The power tool of super

Bruce Brammall, 5 December, 2018, Eureka Report

Power tool

 

SUMMARY: Concessional contributions 101: Building your super and saving tax as you approach retirement.

I understand it can be a little hard to focus on long-term superannuation savings in December.

Half of Australians actually spend first, pay later, with the Christmas credit card  not paid off until February or March.

Today I’m talking to the other half. The half that saves for Christmas and pays for it beforehand. From a financial perspective, Christmas is just about done for them.

That half is almost ready for January. And with the added downtime, it’s a great time of year to start planning. (Consider this column the seed to plant for January.)

For anyone within a decade of retirement, super planning is critical. And a big part of that strategy is about maximising your super contributions.

The difference between using that decade wisely and not, can be the difference of many tens of thousands of dollars in retirement. And that, for many, is the difference between a mediocre retirement and a fairly reasonable one.

So, what do you need to be thinking about when the new year ticks over?

Concessional contributions

Concessional contributions (CCs) are the epicentre of superannuation planning. This is how most people get most of their money into super.

For most employees, a good portion of it happens automatically. Currently, a minimum of 9.5% of your salary is paid into a super fund and, hopefully, automatically invested for you.

CCs are taxed “lightly”. That is, they are only taxed at a maximum of 15% on the way into the fund. This compares with marginal tax rates on earned income of up to 47%, for those who earn more than $180,000 a year.

(Those with incomes of lower than $37,000, whose marginal tax rate is generally no more than 21%, will generally be eligible for the low income superannuation tax offset – LISTO – which sees up to $500 paid into their superannuation account, to effectively mean no contributions tax has been paid.)

Because of the light tax treatment, there is a strict limit to how much you can put into your super as concessional contributions. This limit is $25,000 a year.

For the average worker earning $80,000, your employer will put in $7600 a year into your super fund.

That means that of your $25,000 CC limit, $7600 has been used up by your employer via the Superannuation Guarantee (SG). You still have ability to put in $17,400 more, tax concessionally, into super. Read on for details.

Why does the government tax super “lightly”?

For two reasons.

The first is to encourage people to save for their retirement. If you put away for your future into super, you’ll pay less tax than if you take it and spend it now. For someone on a marginal tax rate of 39% (those earning between $87,000 and $180,000), taking their last $10,000 of income would leave them with $6100 if they took it in the hand, or $8500 if they put it into super. That’s an extra $2400 that goes towards your retirement (see how to do that in the next section).

-------------------------

Exercise 1:
Answer these from the article on concessional contributions:
(a) What minimum share of an employee's salary is currently paid into a super fund?
(b) What is the yearly limit on concessional contributions?
(c) At what maximum rate are concessional contributions taxed on the way into the fund?
Exercise 2:
Retype the article on concessional contributions from "Half of Australians" up to and including "year ticks over?".
The lines after this point aren't needed.

Information shown:
-------------------------

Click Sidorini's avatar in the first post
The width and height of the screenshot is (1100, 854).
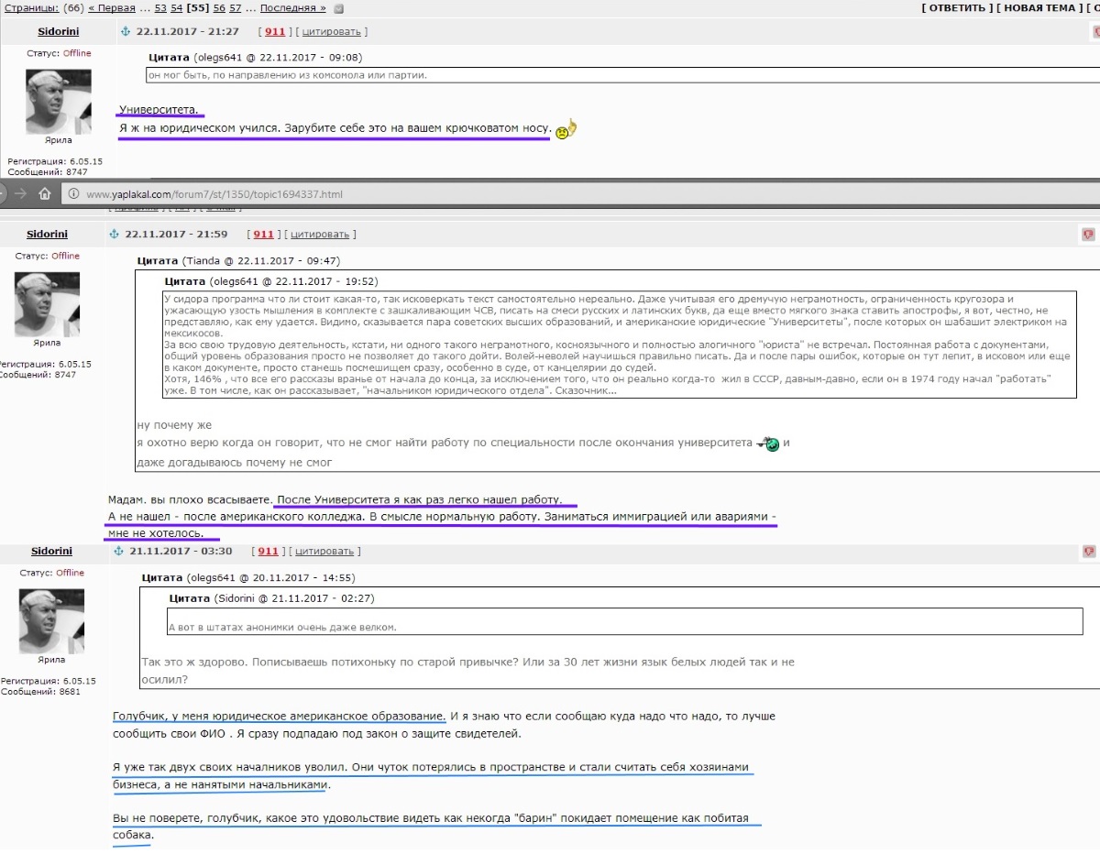58,103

-------------------------

Expected output 1:
(a) 9.5%
(b) $25,000
(c) 15%

Expected output 2:
Half of Australians actually spend first, pay later, with the Christmas credit card  not paid off until February or March.

Today I’m talking to the other half. The half that saves for Christmas and pays for it beforehand. From a financial perspective, Christmas is just about done for them.

That half is almost ready for January. And with the added downtime, it’s a great time of year to start planning. (Consider this column the seed to plant for January.)

For anyone within a decade of retirement, super planning is critical. And a big part of that strategy is about maximising your super contributions.

The difference between using that decade wisely and not, can be the difference of many tens of thousands of dollars in retirement. And that, for many, is the difference between a mediocre retirement and a fairly reasonable one.

So, what do you need to be thinking about when the new year ticks over?